- Poster
- Directed by: Mehul Kumar
- Written by: Iqbal Durrani
- Produced by: Amitabh Bachchan Corporation
- Starring: Amitabh Bachchan Nana Patekar Jaya Prada Tabu Mukul Dev Mukesh Rishi Danny Denzongpa Jackie Shroff Kabir Bedi Ayesha Jhulka
- Cinematography: Rasool Ellore
- Music by: Dilip Sen-Sameer Sen
- Release date: 13 August 1999;
- Running time: 145 minutes
- Country: India
- Language: Hindi
- Box office: ₹13.28 crore

= Kohram =

1999 Indian Hindi action film

Kohram is a 1999 Indian Hindi-language action thriller film directed by Mehul Kumar. It features an ensemble cast of Amitabh Bachchan, Nana Patekar, Jaya Prada, Tabu, Mukul Dev, Mukesh Rishi, Danny Denzongpa, Jackie Shroff, Kabir Bedi and Ayesha Jhulka.

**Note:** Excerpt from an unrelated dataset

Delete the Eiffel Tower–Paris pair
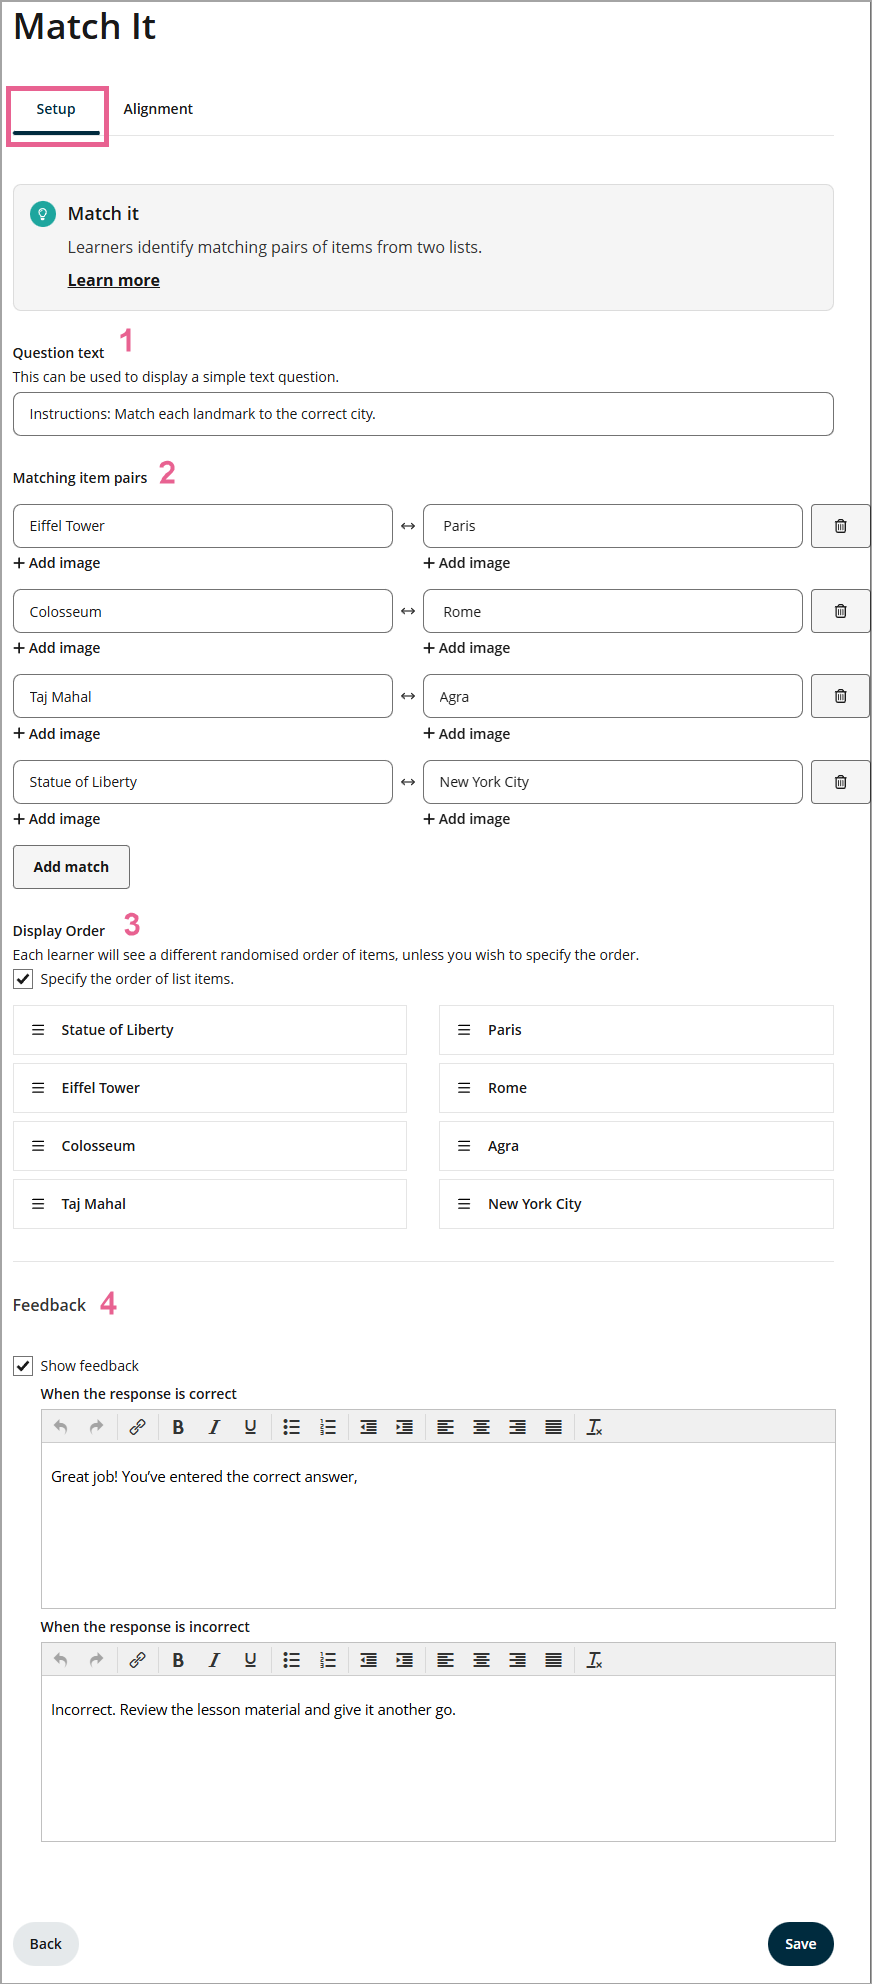872x1984 pixels. [x=840, y=526]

The film is notable for being the only occasion when Bachchan and Patekar costarred on screen. The film released worldwide on 13 August 1999 to mixed reviews, with praise for the performances of the principal cast, but criticism for the story and screenplay. Commercially the film was an average grosser.

==Plot==
The story starts with the death of an army officer, and it is believed to be the act of a terrorist group headed by Changezi. Colonel Balbir Singh Sodhi is asked to investigate this matter, and he discovers that minister Veerbhadra Singh is involved in this conspiracy. Colonel Sodhi stages his death in an attempt to kill Changezi and starts living as Dadabhai/Devraj Hathoda in Mumbai. Major Ajit Arya is sent in the guise of a Bengali journalist to discover the true identity of Dadabhai/Devraj Hathoda. Once Arya discovers the truth, he joins hands with Colonel Sodhi to bring the minister to justice and terminate the terrorist group.

==Cast==
- Amitabh Bachchan as Colonel Balbir Singh Sodhi/Devraj Hathoda (Dadabhai)
- Nana Patekar as Major Ajit Arya/Basu Bankimchandra Chattopadhyay (BBC)
- Jaya Prada as Namrata B. Sodhi
- Tabu as Inspector Kiran Patkar
- Jackie Shroff as Major Rathod (cameo)
- Danny Denzongpa as Minister Virbhadra Singh
- Kabir Bedi as Brig. Bedi
- Mukesh Rishi as Ghafoor Changezi
- Mukul Dev as Monty
- Ayesha Jhulka as Sweety
- Avtar Gill as Police Commissioner
- Kishori Godbole as Virbhadra Singh's daughter

==Songs==

Music by the duo Dilip Sen-Sameer Sen.
1. "Jay Mata Dee He Ambe Baliharee" – Sanjeevani, Sukhwinder Singh
2. "Palakon Ko Kalam Banaa Ke, To Meraa Naam Nahin" – Alka Yagnik, Hariharan (Not in the film)
3. "Satanaam Vaaheguru, Baabaa Naanak Dukhiyaan De Naath Ve" – Kishanpal Singh
4. "Janeman Janeman Ladakee Too Number One" – Udit Narayan, Kavita Krishnamurthy
5. "Pagal Huwa Huwa Huwa" – Shankar Mahadevan, Jaspinder Narula
6. "Ik Mashuka Hai Yeh Jindagee Tum Ho Isape Shaida" – Sudesh Bhosle, Amit Kumar
7. "Ladakee Ladakee Too Woh Ladakee" – Alka Yagnik, Abhijeet (Not in the film)
8. "Hum Hai Banaras Ke Bhaya" – Sudesh Bhosle, Amit Kumar

==Release==
Initially the film was slated to release on 6 August, but then Mehul Kumar advanced it to 13 August.

== Critical response ==
Sharmila Taliculam of Rediff.com criticised the storyline but praised the performances of Patekar and Bachchan. She further wrote, "Kohram would pass for quite an average film, hadn't it been for these two characters. If it's performance you are seeking, go right ahead and see it. If it's a great film, you want, forget it." Anupama Chopra of India Today wrote, "Kohram has Krantiveer-like crude energy and the first half moves at breakneck speed with Amitabh Bachchan and Nana Patekar, both army men, matching wits in a cat-and-mouse game. But proceedings slow to a crawl in the second half and the novelty of watching Bachchan and Patekar palls."